Wednesday, February 15, 2017
Emboldened by Trump, Legislatures Move to Pass More Abortion Restrictions
New York Times (Dec. 11, 2016): Abortion Foes, Emboldened by Trump, Promise "Onslaught" of Tough Restrictions, by Sabrina Tavernise and Sheryl Gay Stolberg:
Ohio has new law that bans abortion after 20 weeks of pregnancy. There is no exception for rape or incest. Ohio is the eighteenth state to adopt the 20-week ban. Federal courts in Arizona and Idaho have struck down similar laws as unconstitutional. The Supreme Court has refused to hear Arizona's appeal.
A more restrictive measure, banning abortion after a fetus has a detectable heartbeat, was vetoed by Governor Kasich.
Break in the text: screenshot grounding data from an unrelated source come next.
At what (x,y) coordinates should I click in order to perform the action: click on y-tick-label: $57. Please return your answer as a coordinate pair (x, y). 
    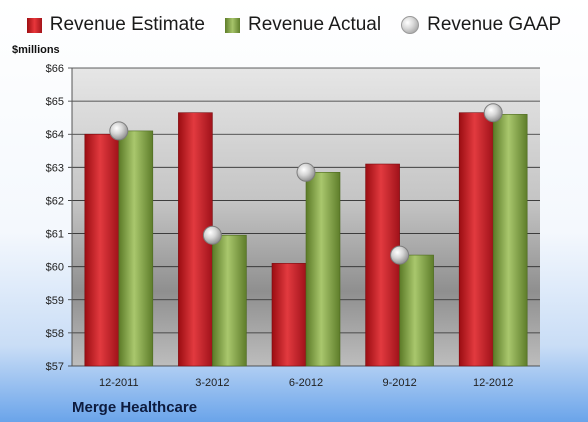
    Looking at the image, I should click on (55, 367).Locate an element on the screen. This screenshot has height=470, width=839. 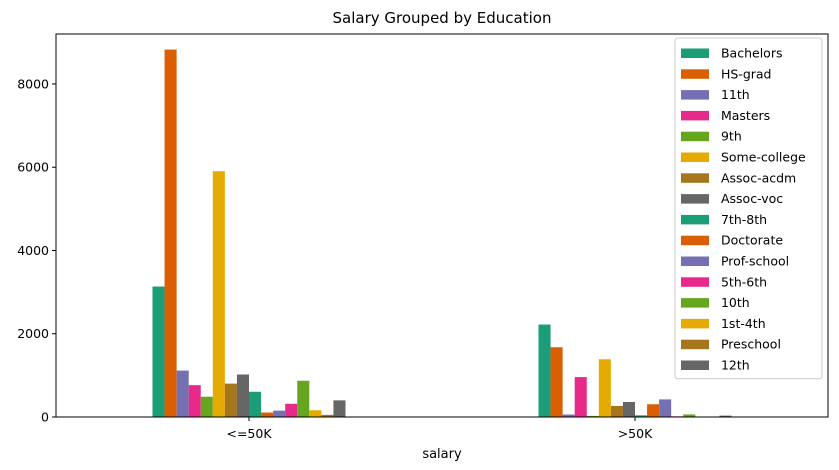
legend-label: Bachelors is located at coordinates (750, 54).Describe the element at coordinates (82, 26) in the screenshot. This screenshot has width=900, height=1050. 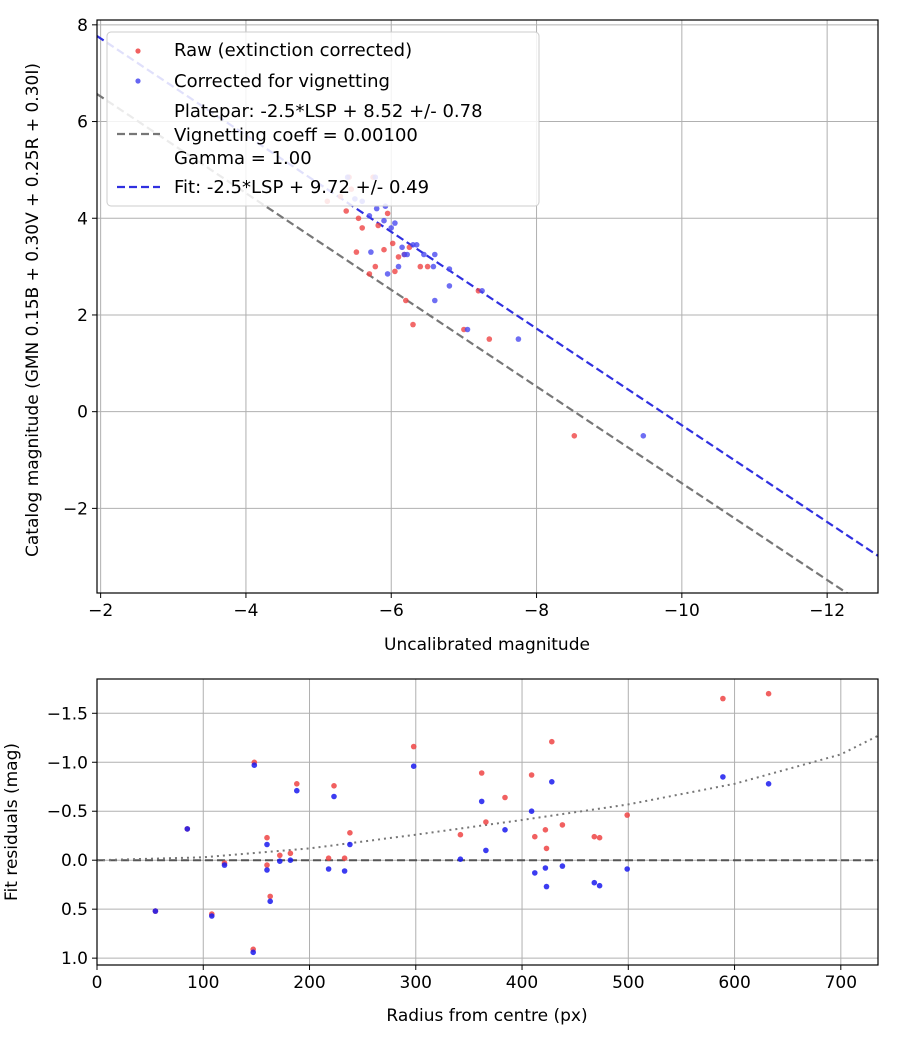
I see `y-tick-label: 8` at that location.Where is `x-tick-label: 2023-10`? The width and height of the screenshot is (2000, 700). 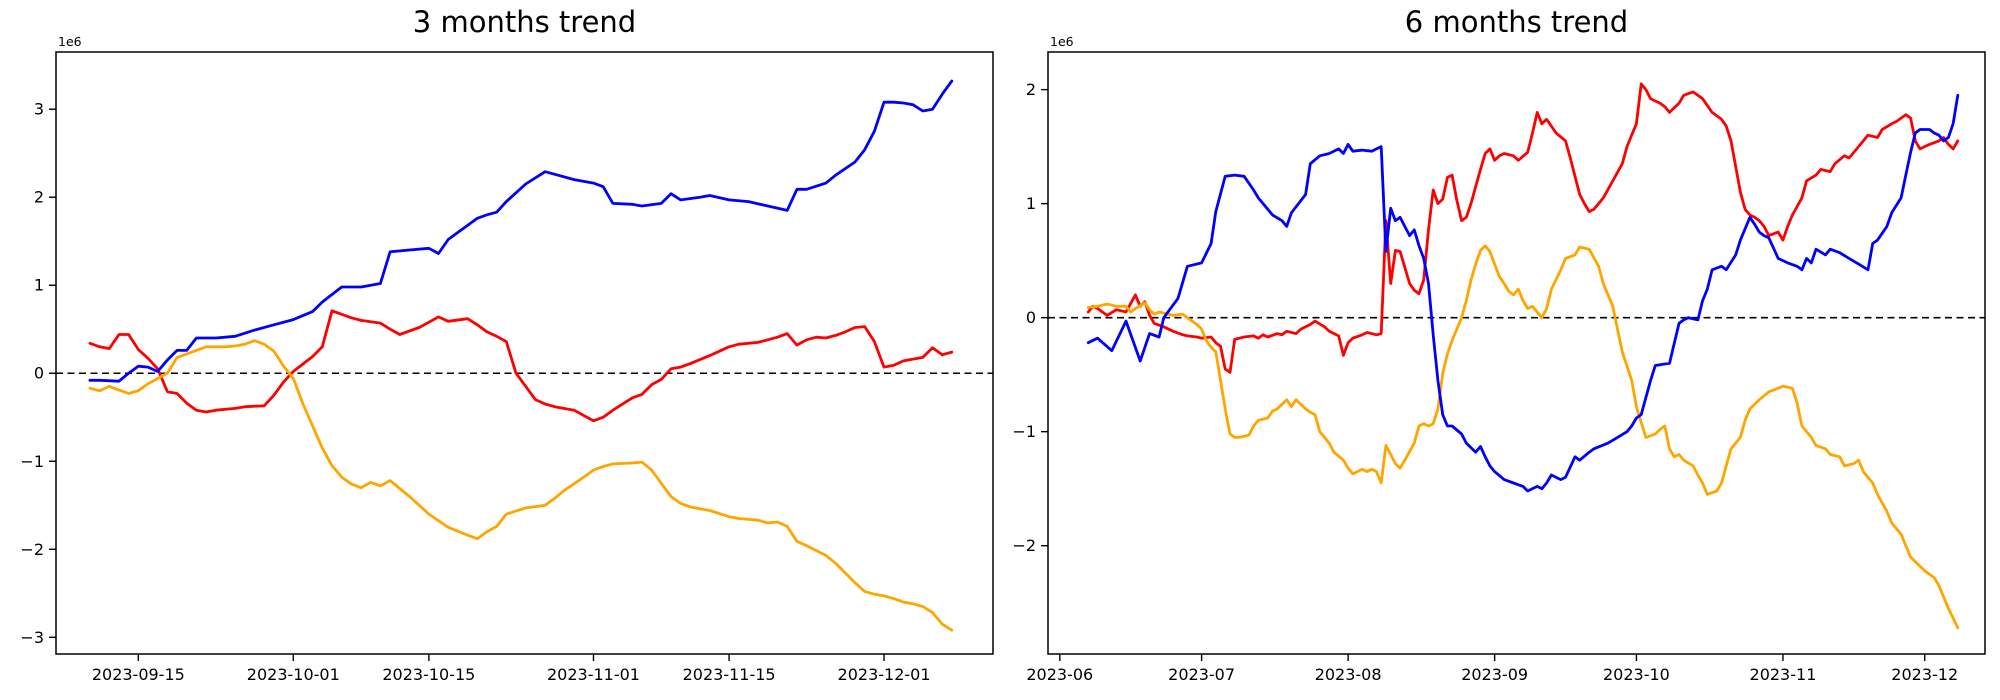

Many believe that the advent of Trump emboldened legislators to vote in favor of the heartbeat bill, despite it having been a perennial failure in the past.
The effects of Mr. Trump’s victory are only beginning to be felt. But one of the biggest changes is playing out in abortion politics. From the composition of the Supreme Court (Mr. Trump has promised to nominate staunchly anti-abortion justices), to efforts on Capitol Hill to enact a permanent ban on taxpayer-financed abortions, to emboldened Republican statehouses like the one in Ohio, combatants on both sides see legalized abortion imperiled as it has not been for decades.
Trump's election follows on a decade of anti-abortion victories throughout the country. Rights-preserving states like New York and California are becoming more the exception than the norm. Anti-abortion groups are mobilizing to harness what they perceive to be an increasingly promising landscape for enacting abortion restrictions. Americans United for Life, for example, recently released a report that purports to chronicle a raft of unsafe conditions in America's abortion clinics. The group hopes the publication will inspire legislatures to pass abortion restrictions in the wake of Whole Woman's Health v. Hellerstedt. In Texas specifically, conservative legislators have promised "'an absolute onslaught of pro-life legislation.'" Four other states have enacted "trigger bans" on abortion that will take effect immediately if Roe v. Wade is overruled.
Before his election, Trump committed in writing to four anti-abortion priorities:
Those priorities include putting anti-abortion justices on the Supreme Court; passing a national 20-week ban like Ohio’s; eliminating federal money for Planned Parenthood as long as its clinics perform abortions; and making permanent the Hyde Amendment, passed annually by Congress to ban taxpayer-funded abortions.